TORNA-TE QUEM TU ÉS!

Dicoteísmo.

Existem muitas pessoas que costumam defender que não há relação entre deuses e religião. Elas dicotomizam divindades de cultos. Essa prática as livra de certas incongruências religiosas, porém as mantêm ainda presas á raiz de toda crença metafísica, que é a desesperada necessidade humana de mascarar a vida com interpretações ilusórias da realidade.
Separar religiões de deuses, ou de um deus, apenas excluindo a liturgia, só faz disfarçar a influencia cultural, que sempre estará presente no pensamento humano.

Já ouvi pessoas dizerem que sua religião é deus, numa tentativa de diferenciar suas crenças particulares de manifestações religiosas tradicionais. Isso é contraditório, pois foram às próprias religiões que criaram deuses, ou pelo menos, deram uma roupagem mais objetiva de atributos aos deuses já existentes e que ainda estavam desorganizadamente esboçados na mente humana.



Por puro desconhecimento, a interpretação mística de fenômenos naturais gerou no ser humano a idéia de um deus, (ou vários) com o tempo o culto a essas divindades foi regrado, gerando assim práticas sistemáticas e organizadas que no futuro desembocaria nas religiões institucionalizadas. Se separarmos deuses de religiões estaremos afirmando que um nada tem a ver com o outro, isso em si é apenas uma tentativa infantil de apartar o “santo” do profano.

Partamos da idéia de um deus único sem ligação com religiões e que exista previamente, antes da criação de qualquer culto organizado. Chamo esse tipo de pensamento de dicoteísta que é a separação de deus de toda e qualquer religião. Os dicoteístas acham que a partir de um mau entendimento, a mensagem que esse deus trouxe aos diversos povos do mundo foi convertida nas varias religiões existentes, cujas praticas são ligadas a cultura dos povos em questão. Associar a mensagem de um deus a práticas humanas seria empobrecer e nodoar seu real significado.

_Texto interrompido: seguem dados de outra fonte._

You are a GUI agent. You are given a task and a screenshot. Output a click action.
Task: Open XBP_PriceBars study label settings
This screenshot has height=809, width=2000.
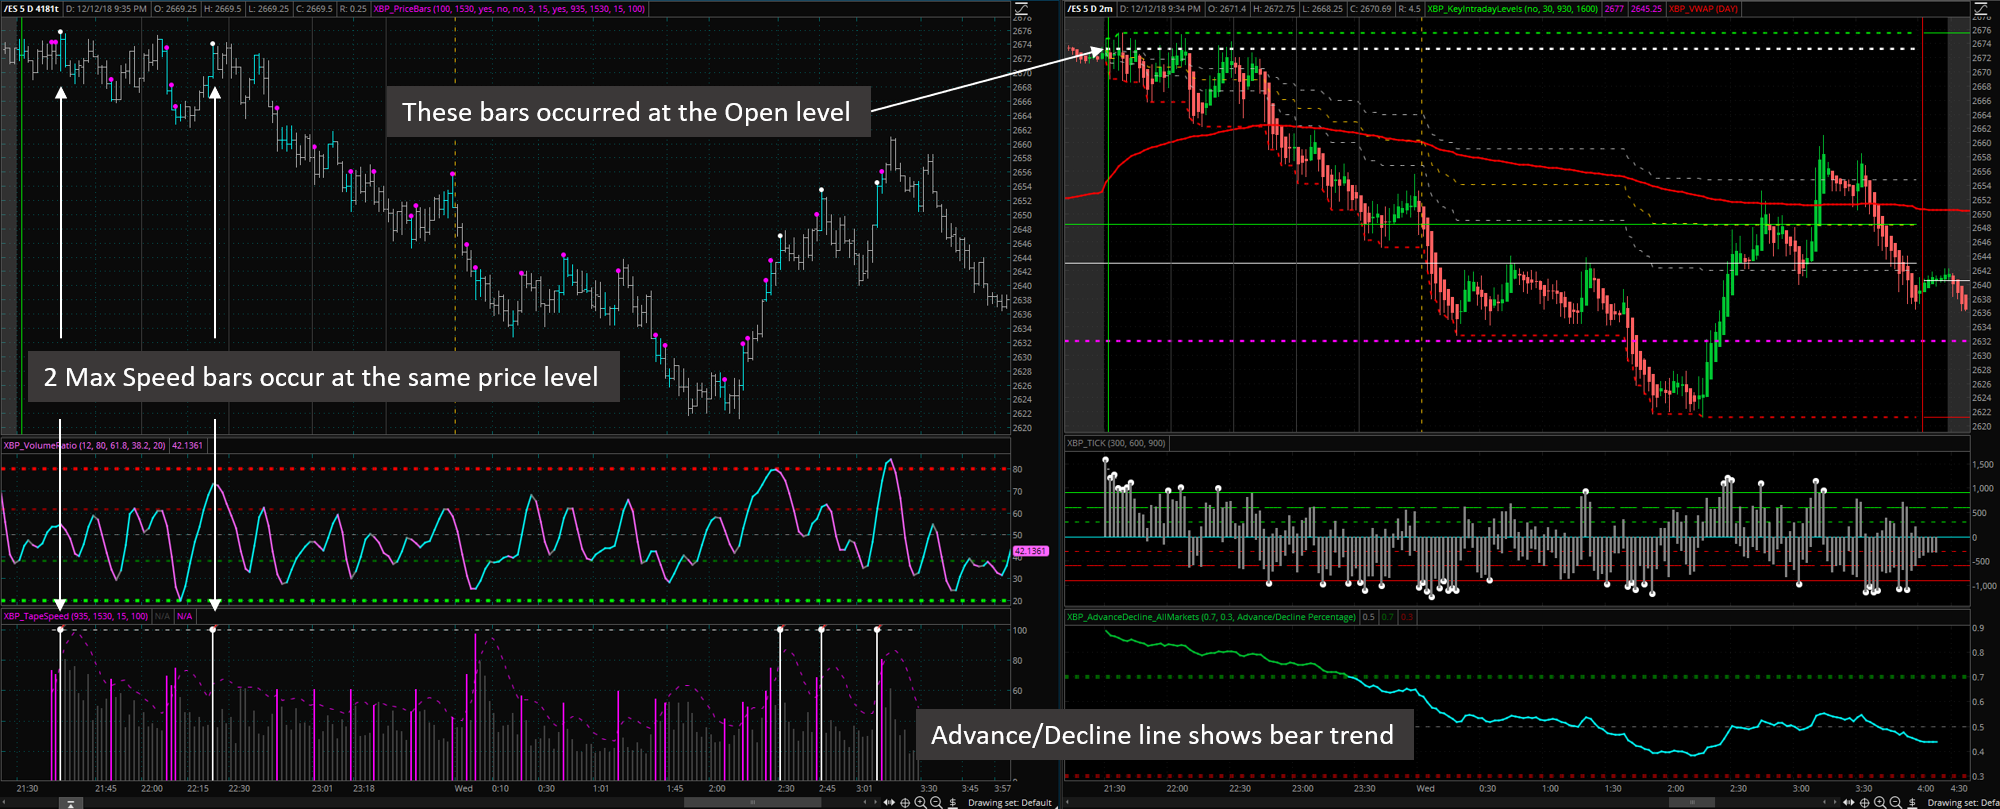(509, 9)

É uma idéia até certo ponto simpática, porém isso nos remete a dois grandes problemas:
O primeiro seria a do questionamento da onisciência divina, ora, se deus é onisciente por que traria sua mensagem a povos que definitivamente não teriam a evolução necessária para entende-la? Deus não saberia previamente que tamanha variedade de interpretações geraria guerras genocidas?
O segundo ponto é o do erro primário dos próprios dicoteistas na raiz de sua crença, eles cometem a mesma falha das religiões instituídas em crer que sua interpretação de um deus é a correta e livre de erros. Acham que as demais interpretações estão erradas por estarem ligadas a culturas. Acham que o seu deus é o único, melhor entendido e verdadeiro. É o deus puro, livre da cegueira da equivocada tradução humana.

Os dicoteístas se diferenciam dos deístas pelo fato de acharem que deus é realmente uma divindade e não uma força inteligente da natureza, sem forma e sem sexo. Os dicoteístas são teístas, mas não seguem uma religião apesar de influenciados pelo monoteísmo cristão. Os deístas não são teístas clássicos nem têm religião, mas crêem numa energia cósmica criadora. Ambos crêem pela fé. O deísta não tem provas da existência dessa força cósmica e tenta explicar o improvável através do existente, enquanto que o dicoteísta basicamente é um criacionista preso às ilusões de um monoteísmo estilizado.